Exposes canonical-paper citation tracking as a public, read-only JSON feed with a per-year and stacked-by-canonical-paper breakdown, opt-in per community.

  • Schema: new papers.cites_doi column. Added to CREATE TABLE papers for new DBs and via _migrate_db ALTER TABLE for existing ones. The idx_papers_cites_doi index is created in _migrate_db (not SCHEMA_SQL) so init_db stays safe on databases predating the column — caught by a migration test.
  • Linkage: upsert_paper records cites_doi; on conflict cites_doi = COALESCE(papers.cites_doi, excluded.cites_doi) so the first citation link wins, a later keyword sync (None) never erases it, and a re-sync backfills legacy NULL rows. sync_citing_papers threads the canonical DOI through _store_papers.
  • Aggregation: get_citation_stats(project) returns total, per_year, and by_paper{doi:{year:count}}. A 4-digit-year GLOB guard drops rows whose created_at is missing or malformed so no citation lands in a bogus year bucket.
  • Endpoint: GET /{community_id}/citations gated by public_feeds.citations; returns per_year, stacked by_paper, and canonical_dois from config. Same Cache-Control: public, max-age=3600 and 503/500 handling as the FAQ feed.

Deploy note

cites_doi is populated going forward by the scheduled citation sync. To backfill existing rows, run a full citation re-sync once (cheap) after this merges and the schema migration runs.

Limitation

A paper citing more than one canonical DOI records only the first (single column, by design).

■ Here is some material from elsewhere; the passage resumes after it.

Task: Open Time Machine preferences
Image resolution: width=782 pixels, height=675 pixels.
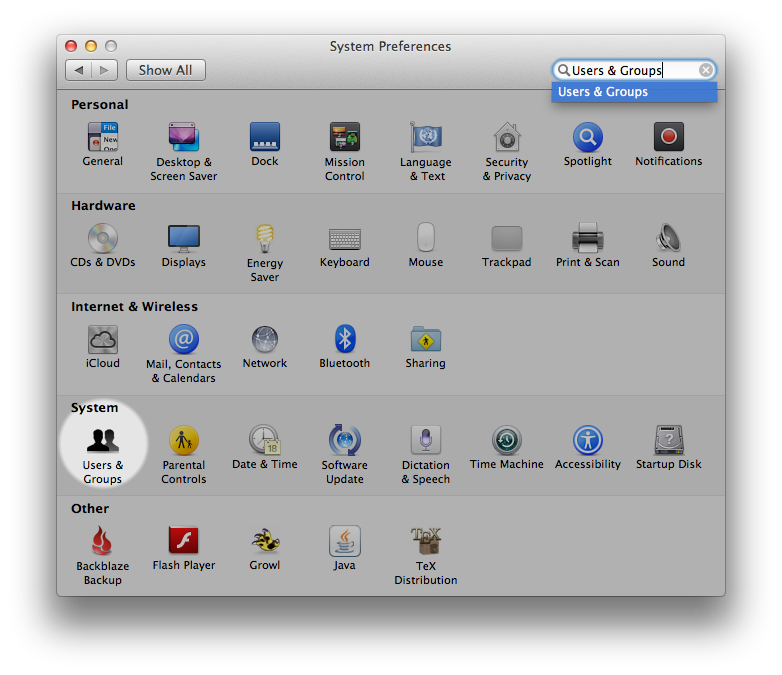Action: [506, 441]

Re-sync is idempotent under COALESCE.

Test plan

  • tests/test_knowledge/test_citation_stats.py (10): stats aggregation (total/per_year/by_paper, year sorting, undated exclusion, empty DB), COALESCE link semantics (backfill, first-link-wins, keyword-sync-no-clobber), legacy-table migration.
  • tests/test_api/test_citations_feed.py (8): gate 404 (None + flag false) / 200, total+per_year, stacked by_paper, canonical_dois from config, Cache-Control, 503.
  • Real temporary SQLite databases; no business logic mocked.
  • Regression: papers_sync, search, db, community router, FAQ feed, core config (285 passed, 1 skipped).

Closes #323
Part of epic #321

Record which canonical DOI each citing paper references and expose a
per-year + stacked-by-paper citation feed, opt-in per community.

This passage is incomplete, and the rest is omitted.